**What is being asked:**
Print nothing except the lines of the listing below from the line with "The height and width of the screenshot is (544, 1568)." to the line with "The image size is (428, 374).", each exactly as written, both ends included.

**Input data:**
____

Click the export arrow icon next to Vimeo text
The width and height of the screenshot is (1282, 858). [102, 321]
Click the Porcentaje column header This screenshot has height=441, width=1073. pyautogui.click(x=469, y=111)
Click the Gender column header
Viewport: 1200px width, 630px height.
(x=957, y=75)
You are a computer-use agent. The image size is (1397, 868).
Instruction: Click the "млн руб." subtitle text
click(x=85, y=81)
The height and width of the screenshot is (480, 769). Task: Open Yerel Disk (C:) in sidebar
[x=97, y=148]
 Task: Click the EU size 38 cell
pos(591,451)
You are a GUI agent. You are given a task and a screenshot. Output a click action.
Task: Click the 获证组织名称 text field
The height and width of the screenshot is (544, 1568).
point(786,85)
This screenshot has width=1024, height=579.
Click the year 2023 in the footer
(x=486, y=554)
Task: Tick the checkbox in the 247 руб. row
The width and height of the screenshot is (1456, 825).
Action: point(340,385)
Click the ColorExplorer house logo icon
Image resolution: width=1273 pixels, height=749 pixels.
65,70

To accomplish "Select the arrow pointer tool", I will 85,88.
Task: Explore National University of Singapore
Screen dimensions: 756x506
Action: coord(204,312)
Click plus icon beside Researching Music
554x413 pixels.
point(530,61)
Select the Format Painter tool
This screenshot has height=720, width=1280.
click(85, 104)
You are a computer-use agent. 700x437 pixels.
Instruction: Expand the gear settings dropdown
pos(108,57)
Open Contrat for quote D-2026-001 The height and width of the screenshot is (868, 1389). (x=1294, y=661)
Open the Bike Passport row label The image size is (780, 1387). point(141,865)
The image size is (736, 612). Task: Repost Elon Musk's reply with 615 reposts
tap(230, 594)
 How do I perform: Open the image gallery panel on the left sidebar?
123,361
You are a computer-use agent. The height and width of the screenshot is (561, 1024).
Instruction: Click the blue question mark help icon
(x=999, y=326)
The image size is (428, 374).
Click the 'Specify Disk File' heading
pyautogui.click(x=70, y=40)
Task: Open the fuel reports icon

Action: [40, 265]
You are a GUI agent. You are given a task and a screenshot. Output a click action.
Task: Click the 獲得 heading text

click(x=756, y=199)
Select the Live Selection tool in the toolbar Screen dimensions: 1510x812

____

**Problem solution:**
The height and width of the screenshot is (544, 1568).
point(786,85)
This screenshot has width=1024, height=579.
Click the year 2023 in the footer
(x=486, y=554)
Task: Tick the checkbox in the 247 руб. row
The width and height of the screenshot is (1456, 825).
Action: point(340,385)
Click the ColorExplorer house logo icon
Image resolution: width=1273 pixels, height=749 pixels.
65,70

To accomplish "Select the arrow pointer tool", I will 85,88.
Task: Explore National University of Singapore
Screen dimensions: 756x506
Action: coord(204,312)
Click plus icon beside Researching Music
554x413 pixels.
point(530,61)
Select the Format Painter tool
This screenshot has height=720, width=1280.
click(85, 104)
You are a computer-use agent. 700x437 pixels.
Instruction: Expand the gear settings dropdown
pos(108,57)
Open Contrat for quote D-2026-001 The height and width of the screenshot is (868, 1389). (x=1294, y=661)
Open the Bike Passport row label The image size is (780, 1387). point(141,865)
The image size is (736, 612). Task: Repost Elon Musk's reply with 615 reposts
tap(230, 594)
 How do I perform: Open the image gallery panel on the left sidebar?
123,361
You are a computer-use agent. The height and width of the screenshot is (561, 1024).
Instruction: Click the blue question mark help icon
(x=999, y=326)
The image size is (428, 374).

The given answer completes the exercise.